BEGIN

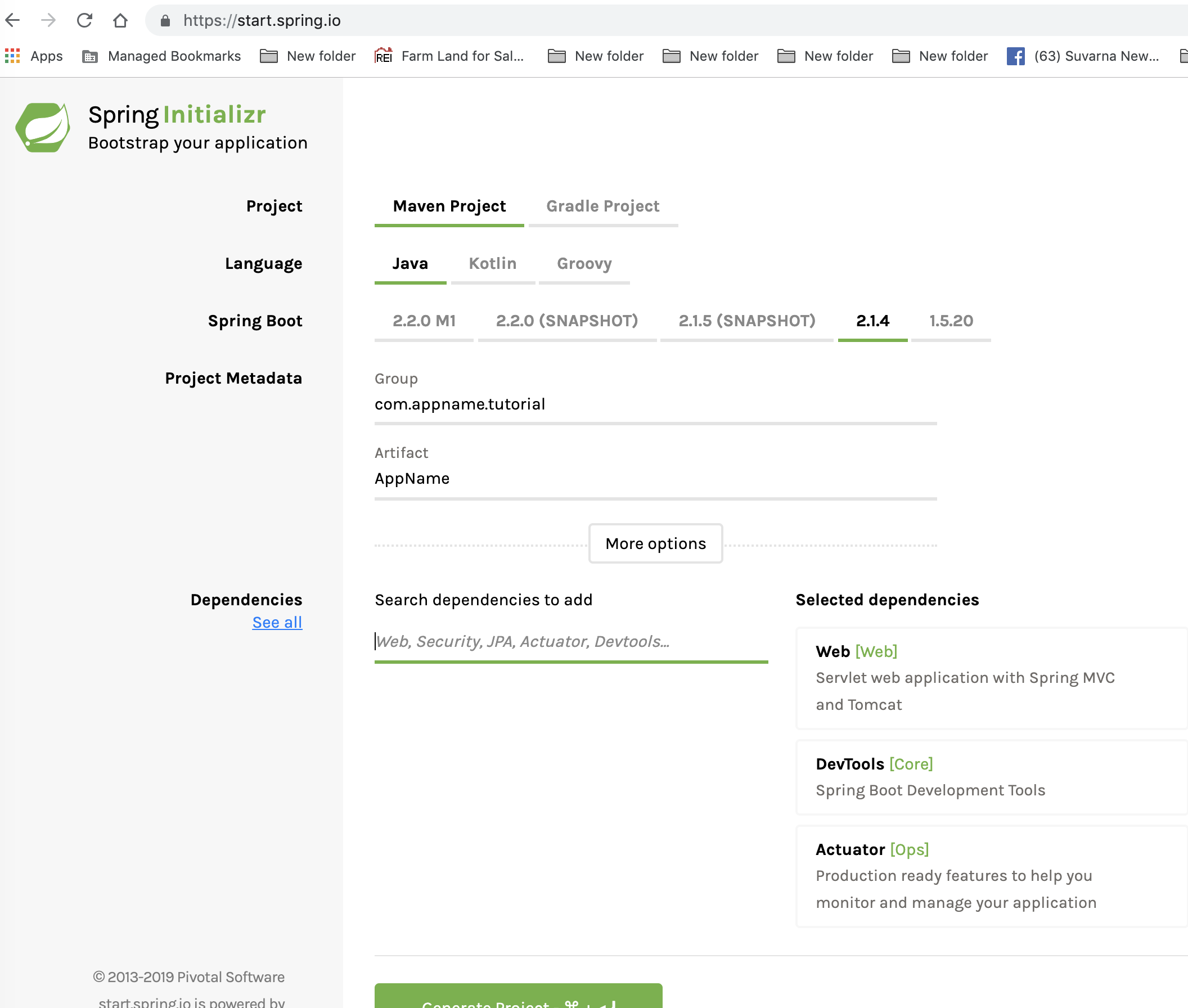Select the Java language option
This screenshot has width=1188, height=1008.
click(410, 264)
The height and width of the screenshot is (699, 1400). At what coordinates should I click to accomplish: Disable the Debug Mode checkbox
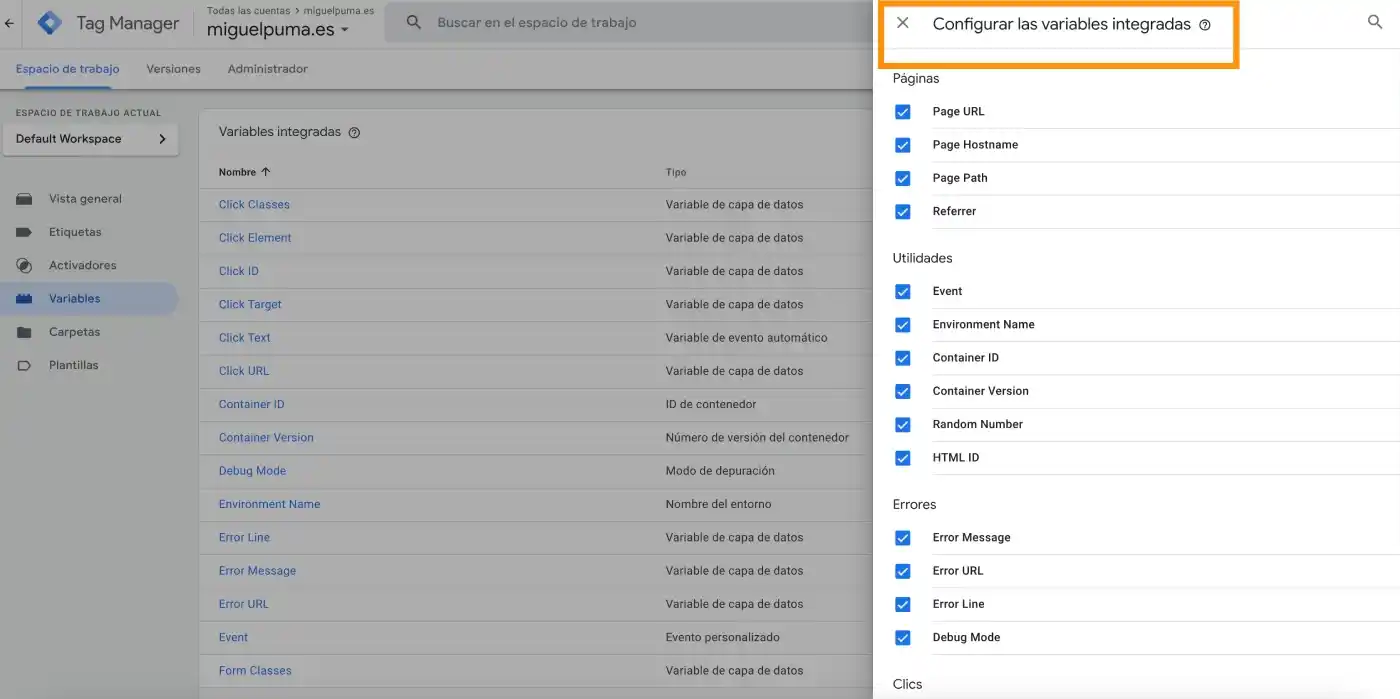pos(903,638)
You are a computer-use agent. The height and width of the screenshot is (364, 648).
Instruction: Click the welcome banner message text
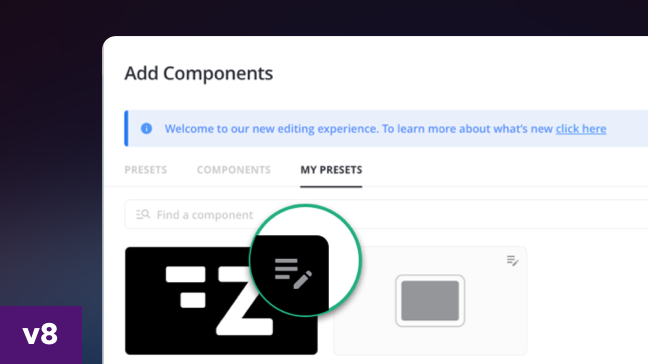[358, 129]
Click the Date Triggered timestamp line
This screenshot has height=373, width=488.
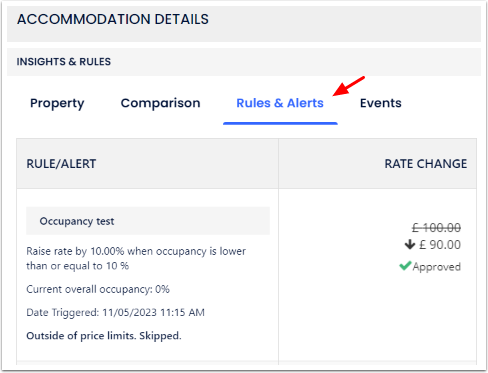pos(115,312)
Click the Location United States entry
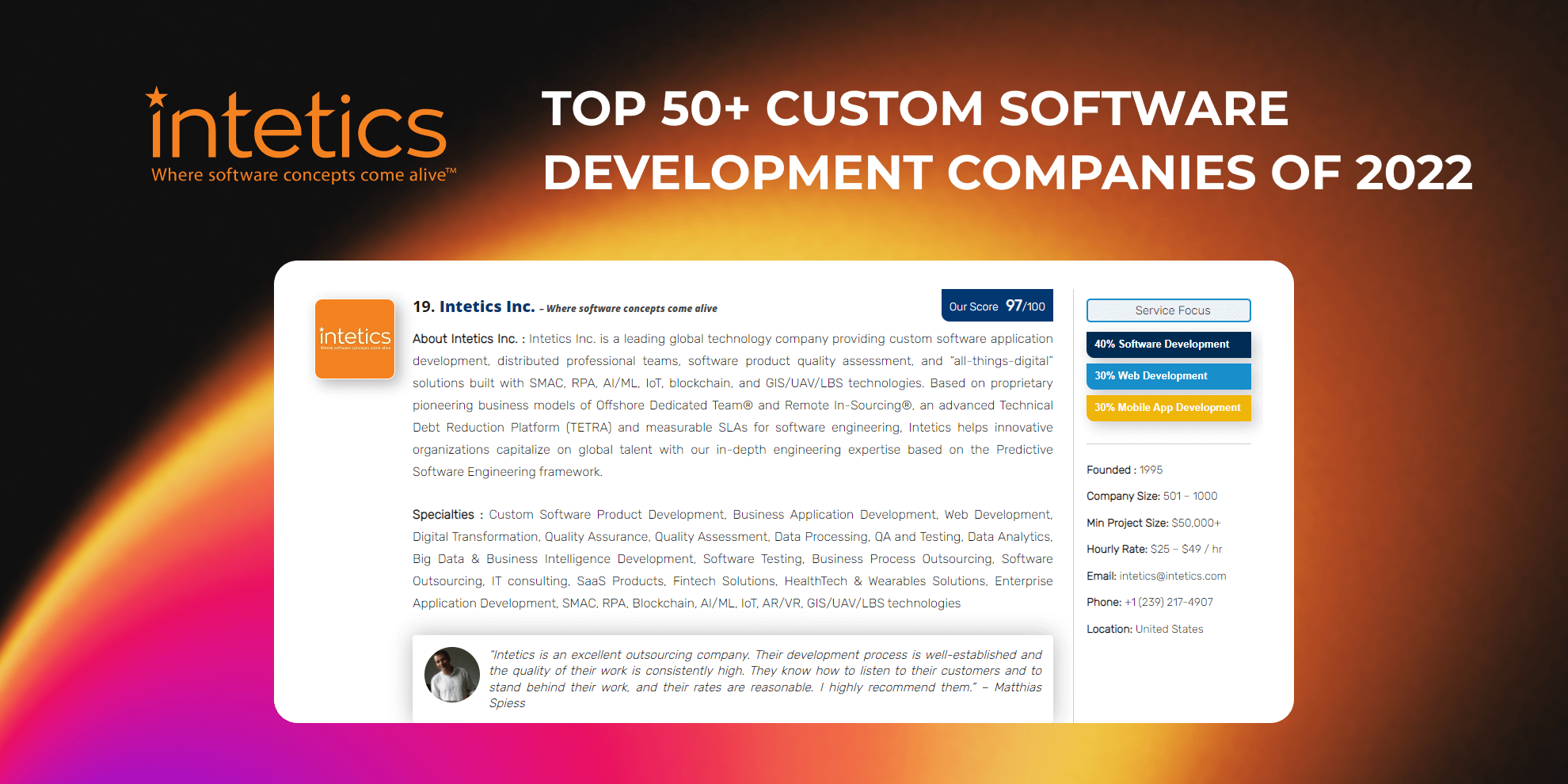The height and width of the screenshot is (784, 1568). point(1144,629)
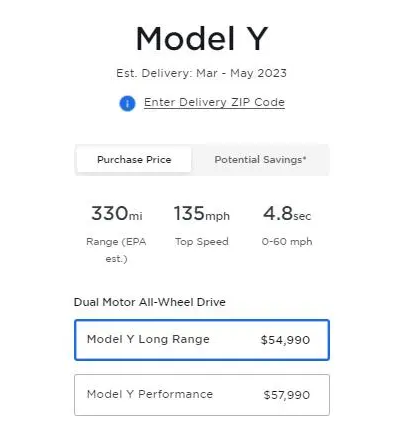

END

Assignment
Working from the records above, set down word for word everything from the line containing "The height and width of the screenshot is (699, 1400)." down to the line containing "You are a computer-use", ends included, minus the pictures.

Finished task
The height and width of the screenshot is (699, 1400). At what coordinates should I click to accomplish: Disable the Debug Mode checkbox
pos(903,638)
You are a computer-use agent. The height and width of the screenshot is (364, 648).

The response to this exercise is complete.